Tasks that still need a human

  • Judgment in ambiguous situations — A Crime Scene Investigator still applies human judgment where rules run out.
  • Relationships and accountability — Trust and responsibility in a Crime Scene Investigator’s role stay human.

Skills that protect you

  • Work alongside AI tools — A Crime Scene Investigator who directs AI outperforms one who competes with it.
  • Specialize and deepen expertise — Harder-to-automate niches protect a Crime Scene Investigator.
  • Communication and stakeholder skills — The human side of a Crime Scene Investigator’s job is the durable part.

Safer adjacent careers

Lifeguard (8%) · Security Guard (10%) · Detective (11%) · Sheriff Deputy (11%)

Related jobs

Forensic Scientist (27%) · Prison Guard (15%) · Immigration Officer (14%) · Firefighter (13%)

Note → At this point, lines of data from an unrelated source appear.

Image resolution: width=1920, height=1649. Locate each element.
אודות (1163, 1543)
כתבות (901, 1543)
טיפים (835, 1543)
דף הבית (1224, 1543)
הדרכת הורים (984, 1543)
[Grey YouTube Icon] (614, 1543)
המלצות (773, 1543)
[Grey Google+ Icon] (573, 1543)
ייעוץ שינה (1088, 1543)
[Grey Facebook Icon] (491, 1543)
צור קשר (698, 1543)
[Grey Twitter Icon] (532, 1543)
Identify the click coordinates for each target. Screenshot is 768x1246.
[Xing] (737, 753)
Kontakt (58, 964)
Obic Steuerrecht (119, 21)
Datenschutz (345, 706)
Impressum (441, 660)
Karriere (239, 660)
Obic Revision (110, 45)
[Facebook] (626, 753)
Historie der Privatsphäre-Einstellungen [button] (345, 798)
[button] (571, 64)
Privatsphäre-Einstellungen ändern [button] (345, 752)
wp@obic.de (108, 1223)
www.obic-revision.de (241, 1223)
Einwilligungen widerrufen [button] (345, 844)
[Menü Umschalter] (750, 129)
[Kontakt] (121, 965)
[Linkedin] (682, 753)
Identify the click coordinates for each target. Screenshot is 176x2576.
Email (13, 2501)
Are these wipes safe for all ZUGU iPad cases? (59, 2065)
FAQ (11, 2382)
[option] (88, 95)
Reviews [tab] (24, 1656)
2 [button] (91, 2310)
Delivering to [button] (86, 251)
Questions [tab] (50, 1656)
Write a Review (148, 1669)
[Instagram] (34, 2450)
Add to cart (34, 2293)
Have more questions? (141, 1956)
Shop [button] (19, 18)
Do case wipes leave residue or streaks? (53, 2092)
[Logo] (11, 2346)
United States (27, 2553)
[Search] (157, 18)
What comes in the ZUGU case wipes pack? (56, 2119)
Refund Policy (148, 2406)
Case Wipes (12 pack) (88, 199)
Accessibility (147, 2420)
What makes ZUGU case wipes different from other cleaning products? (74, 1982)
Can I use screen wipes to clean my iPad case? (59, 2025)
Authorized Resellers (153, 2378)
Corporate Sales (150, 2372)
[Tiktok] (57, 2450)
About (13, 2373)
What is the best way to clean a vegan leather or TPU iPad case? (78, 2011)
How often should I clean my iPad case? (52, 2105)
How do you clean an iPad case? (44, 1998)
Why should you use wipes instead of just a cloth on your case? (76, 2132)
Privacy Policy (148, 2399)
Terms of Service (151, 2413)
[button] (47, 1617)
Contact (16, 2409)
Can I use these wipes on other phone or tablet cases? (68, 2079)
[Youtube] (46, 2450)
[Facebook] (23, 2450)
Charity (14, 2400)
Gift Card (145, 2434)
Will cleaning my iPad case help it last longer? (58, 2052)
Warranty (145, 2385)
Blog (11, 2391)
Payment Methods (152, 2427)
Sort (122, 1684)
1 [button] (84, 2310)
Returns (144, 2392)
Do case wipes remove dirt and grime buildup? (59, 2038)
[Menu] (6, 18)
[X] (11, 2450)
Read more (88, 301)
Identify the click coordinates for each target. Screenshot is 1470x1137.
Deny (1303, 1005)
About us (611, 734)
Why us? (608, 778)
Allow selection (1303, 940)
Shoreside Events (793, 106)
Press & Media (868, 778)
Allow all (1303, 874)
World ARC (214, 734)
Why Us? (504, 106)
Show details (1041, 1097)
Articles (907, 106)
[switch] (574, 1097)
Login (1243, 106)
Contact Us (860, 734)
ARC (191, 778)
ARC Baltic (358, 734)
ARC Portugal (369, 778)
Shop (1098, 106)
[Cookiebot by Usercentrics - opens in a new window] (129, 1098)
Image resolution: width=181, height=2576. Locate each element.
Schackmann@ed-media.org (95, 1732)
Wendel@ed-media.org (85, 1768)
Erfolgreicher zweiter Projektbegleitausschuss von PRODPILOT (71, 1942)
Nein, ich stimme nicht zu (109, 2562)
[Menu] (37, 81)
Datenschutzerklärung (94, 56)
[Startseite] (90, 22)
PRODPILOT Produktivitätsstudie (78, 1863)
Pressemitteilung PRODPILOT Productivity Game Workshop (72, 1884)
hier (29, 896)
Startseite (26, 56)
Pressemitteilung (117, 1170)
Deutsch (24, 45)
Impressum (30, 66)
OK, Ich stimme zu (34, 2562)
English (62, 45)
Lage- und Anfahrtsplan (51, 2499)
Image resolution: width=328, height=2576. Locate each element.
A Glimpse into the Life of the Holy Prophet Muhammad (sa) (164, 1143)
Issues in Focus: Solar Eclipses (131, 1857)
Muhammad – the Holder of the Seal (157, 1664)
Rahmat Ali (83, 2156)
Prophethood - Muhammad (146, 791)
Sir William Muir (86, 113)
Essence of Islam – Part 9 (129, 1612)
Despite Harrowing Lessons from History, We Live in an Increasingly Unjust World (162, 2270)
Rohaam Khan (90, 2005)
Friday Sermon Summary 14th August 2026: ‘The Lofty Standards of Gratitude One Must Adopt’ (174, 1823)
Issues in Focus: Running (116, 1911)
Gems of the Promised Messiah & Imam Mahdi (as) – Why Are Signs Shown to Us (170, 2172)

Frequently asked questions

Will AI replace Crime Scene Investigators?
A Crime Scene Investigator carries a 27/100 AI replacement risk (low). AI can already handle routine documentation and reporting; Judgment in ambiguous situations still needs a person. Of exposed work, ~59% is automation vs 41% augmentation. Capability clock: ~4.8 years (2031). (ReplacedYet AI-Risk Index, 2026 data.)
Is a Crime Scene Investigator job safe from AI?
Relatively yes. A Crime Scene Investigator scores 27/100 on the ReplacedYet AI-Risk Index — low risk — because the role leans on hands-on, in-person, or high-judgment work that AI struggles to automate.
When will AI be able to do a Crime Scene Investigator's job?
Based on AI's measured task-completion horizon (METR, doubling ~every 4.3 months), AI reaches this role's core complexity ~4.8 years (2031). That projects the capability — actual adoption usually lags it.
How accurate is the Crime Scene Investigator AI-risk score?
It's a transparent, computed estimate — directionally useful, not a guarantee. It blends six labor and AI-exposure signals (O*NET, BLS, Eloundou task exposure, AIOE, the Anthropic Economic Index, and physical-automation data). See the methodology page for the full formula.

Category: Public Safety · Methodology · Download the dataset

ReplacedYet AI-Risk Index. Last updated 2026-06-27. AI-estimated and directionally useful, not a guarantee.